___ RECORDS

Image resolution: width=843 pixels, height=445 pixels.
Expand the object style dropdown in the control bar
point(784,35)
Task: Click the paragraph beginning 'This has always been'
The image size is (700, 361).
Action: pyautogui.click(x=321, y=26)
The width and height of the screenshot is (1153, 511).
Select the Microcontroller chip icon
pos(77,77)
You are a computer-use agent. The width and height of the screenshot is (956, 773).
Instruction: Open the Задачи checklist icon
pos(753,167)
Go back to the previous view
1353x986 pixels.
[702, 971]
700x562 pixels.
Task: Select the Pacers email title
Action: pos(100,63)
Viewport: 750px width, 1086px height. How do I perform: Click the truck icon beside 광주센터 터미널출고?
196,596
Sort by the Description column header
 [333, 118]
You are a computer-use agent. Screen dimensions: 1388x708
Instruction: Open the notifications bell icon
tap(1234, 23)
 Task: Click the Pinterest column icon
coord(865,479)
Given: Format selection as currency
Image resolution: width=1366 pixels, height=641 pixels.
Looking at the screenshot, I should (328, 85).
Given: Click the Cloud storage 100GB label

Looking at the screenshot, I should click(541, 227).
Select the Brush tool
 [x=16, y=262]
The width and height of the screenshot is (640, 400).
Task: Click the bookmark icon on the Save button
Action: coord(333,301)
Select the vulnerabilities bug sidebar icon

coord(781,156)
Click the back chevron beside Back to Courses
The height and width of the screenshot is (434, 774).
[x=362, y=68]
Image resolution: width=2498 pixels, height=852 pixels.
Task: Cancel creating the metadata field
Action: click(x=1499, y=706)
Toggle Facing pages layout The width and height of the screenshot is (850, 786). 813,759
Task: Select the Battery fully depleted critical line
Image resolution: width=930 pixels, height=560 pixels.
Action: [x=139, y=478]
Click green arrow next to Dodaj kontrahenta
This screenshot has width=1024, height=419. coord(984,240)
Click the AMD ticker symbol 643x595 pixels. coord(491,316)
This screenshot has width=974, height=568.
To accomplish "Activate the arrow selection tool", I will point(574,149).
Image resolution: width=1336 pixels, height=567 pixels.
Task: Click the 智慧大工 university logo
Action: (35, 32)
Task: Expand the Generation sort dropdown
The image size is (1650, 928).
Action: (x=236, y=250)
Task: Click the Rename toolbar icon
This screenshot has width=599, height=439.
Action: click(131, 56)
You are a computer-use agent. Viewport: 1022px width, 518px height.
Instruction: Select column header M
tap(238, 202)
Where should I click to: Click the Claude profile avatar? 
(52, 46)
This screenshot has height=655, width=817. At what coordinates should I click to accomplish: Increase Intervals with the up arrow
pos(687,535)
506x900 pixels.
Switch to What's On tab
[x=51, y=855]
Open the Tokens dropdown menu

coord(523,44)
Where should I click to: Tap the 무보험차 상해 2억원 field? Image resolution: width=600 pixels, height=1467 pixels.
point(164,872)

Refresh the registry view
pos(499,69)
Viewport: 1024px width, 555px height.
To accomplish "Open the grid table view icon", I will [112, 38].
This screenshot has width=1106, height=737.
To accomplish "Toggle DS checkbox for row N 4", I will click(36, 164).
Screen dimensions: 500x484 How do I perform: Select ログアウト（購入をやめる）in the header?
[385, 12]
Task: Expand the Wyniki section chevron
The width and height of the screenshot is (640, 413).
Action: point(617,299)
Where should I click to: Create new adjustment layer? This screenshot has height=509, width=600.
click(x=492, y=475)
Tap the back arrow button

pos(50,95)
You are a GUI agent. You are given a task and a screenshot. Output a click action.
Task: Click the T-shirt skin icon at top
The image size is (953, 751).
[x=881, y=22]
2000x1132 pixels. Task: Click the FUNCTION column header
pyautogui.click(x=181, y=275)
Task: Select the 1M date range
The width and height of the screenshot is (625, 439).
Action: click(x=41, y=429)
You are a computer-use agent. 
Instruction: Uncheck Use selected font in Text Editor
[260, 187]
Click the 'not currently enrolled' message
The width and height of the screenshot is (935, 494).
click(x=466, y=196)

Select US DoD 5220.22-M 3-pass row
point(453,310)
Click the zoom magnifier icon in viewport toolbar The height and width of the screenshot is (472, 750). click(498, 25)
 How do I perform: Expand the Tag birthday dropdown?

______

> DESCRIPTION OF THE TASK: Give back the complete data exactly as supplied.

> EXPECTED OUTPUT:
Image resolution: width=843 pixels, height=445 pixels.
Expand the object style dropdown in the control bar
point(784,35)
Task: Click the paragraph beginning 'This has always been'
The image size is (700, 361).
Action: pyautogui.click(x=321, y=26)
The width and height of the screenshot is (1153, 511).
Select the Microcontroller chip icon
pos(77,77)
You are a computer-use agent. The width and height of the screenshot is (956, 773).
Instruction: Open the Задачи checklist icon
pos(753,167)
Go back to the previous view
1353x986 pixels.
[702, 971]
700x562 pixels.
Task: Select the Pacers email title
Action: pos(100,63)
Viewport: 750px width, 1086px height. How do I perform: Click the truck icon beside 광주센터 터미널출고?
196,596
Sort by the Description column header
 [333, 118]
You are a computer-use agent. Screen dimensions: 1388x708
Instruction: Open the notifications bell icon
tap(1234, 23)
 Task: Click the Pinterest column icon
coord(865,479)
Given: Format selection as currency
Image resolution: width=1366 pixels, height=641 pixels.
Looking at the screenshot, I should (328, 85).
Given: Click the Cloud storage 100GB label

Looking at the screenshot, I should click(541, 227).
Select the Brush tool
 [x=16, y=262]
The width and height of the screenshot is (640, 400).
Task: Click the bookmark icon on the Save button
Action: coord(333,301)
Select the vulnerabilities bug sidebar icon

coord(781,156)
Click the back chevron beside Back to Courses
The height and width of the screenshot is (434, 774).
[x=362, y=68]
Image resolution: width=2498 pixels, height=852 pixels.
Task: Cancel creating the metadata field
Action: click(x=1499, y=706)
Toggle Facing pages layout The width and height of the screenshot is (850, 786). 813,759
Task: Select the Battery fully depleted critical line
Image resolution: width=930 pixels, height=560 pixels.
Action: [x=139, y=478]
Click green arrow next to Dodaj kontrahenta
This screenshot has width=1024, height=419. coord(984,240)
Click the AMD ticker symbol 643x595 pixels. coord(491,316)
This screenshot has width=974, height=568.
To accomplish "Activate the arrow selection tool", I will point(574,149).
Image resolution: width=1336 pixels, height=567 pixels.
Task: Click the 智慧大工 university logo
Action: (35, 32)
Task: Expand the Generation sort dropdown
The image size is (1650, 928).
Action: (x=236, y=250)
Task: Click the Rename toolbar icon
This screenshot has width=599, height=439.
Action: click(131, 56)
You are a computer-use agent. Viewport: 1022px width, 518px height.
Instruction: Select column header M
tap(238, 202)
Where should I click to: Click the Claude profile avatar? 
(52, 46)
This screenshot has height=655, width=817. At what coordinates should I click to accomplish: Increase Intervals with the up arrow
pos(687,535)
506x900 pixels.
Switch to What's On tab
[x=51, y=855]
Open the Tokens dropdown menu

coord(523,44)
Where should I click to: Tap the 무보험차 상해 2억원 field? Image resolution: width=600 pixels, height=1467 pixels.
point(164,872)

Refresh the registry view
pos(499,69)
Viewport: 1024px width, 555px height.
To accomplish "Open the grid table view icon", I will [112, 38].
This screenshot has width=1106, height=737.
To accomplish "Toggle DS checkbox for row N 4", I will click(36, 164).
Screen dimensions: 500x484 How do I perform: Select ログアウト（購入をやめる）in the header?
[385, 12]
Task: Expand the Wyniki section chevron
The width and height of the screenshot is (640, 413).
Action: point(617,299)
Where should I click to: Create new adjustment layer? This screenshot has height=509, width=600.
click(x=492, y=475)
Tap the back arrow button

pos(50,95)
You are a GUI agent. You are given a task and a screenshot. Output a click action.
Task: Click the T-shirt skin icon at top
The image size is (953, 751).
[x=881, y=22]
2000x1132 pixels. Task: Click the FUNCTION column header
pyautogui.click(x=181, y=275)
Task: Select the 1M date range
The width and height of the screenshot is (625, 439).
Action: click(x=41, y=429)
You are a computer-use agent. 
Instruction: Uncheck Use selected font in Text Editor
[260, 187]
Click the 'not currently enrolled' message
The width and height of the screenshot is (935, 494).
click(x=466, y=196)

Select US DoD 5220.22-M 3-pass row
point(453,310)
Click the zoom magnifier icon in viewport toolbar The height and width of the screenshot is (472, 750). click(498, 25)
 How do I perform: Expand the Tag birthday dropdown?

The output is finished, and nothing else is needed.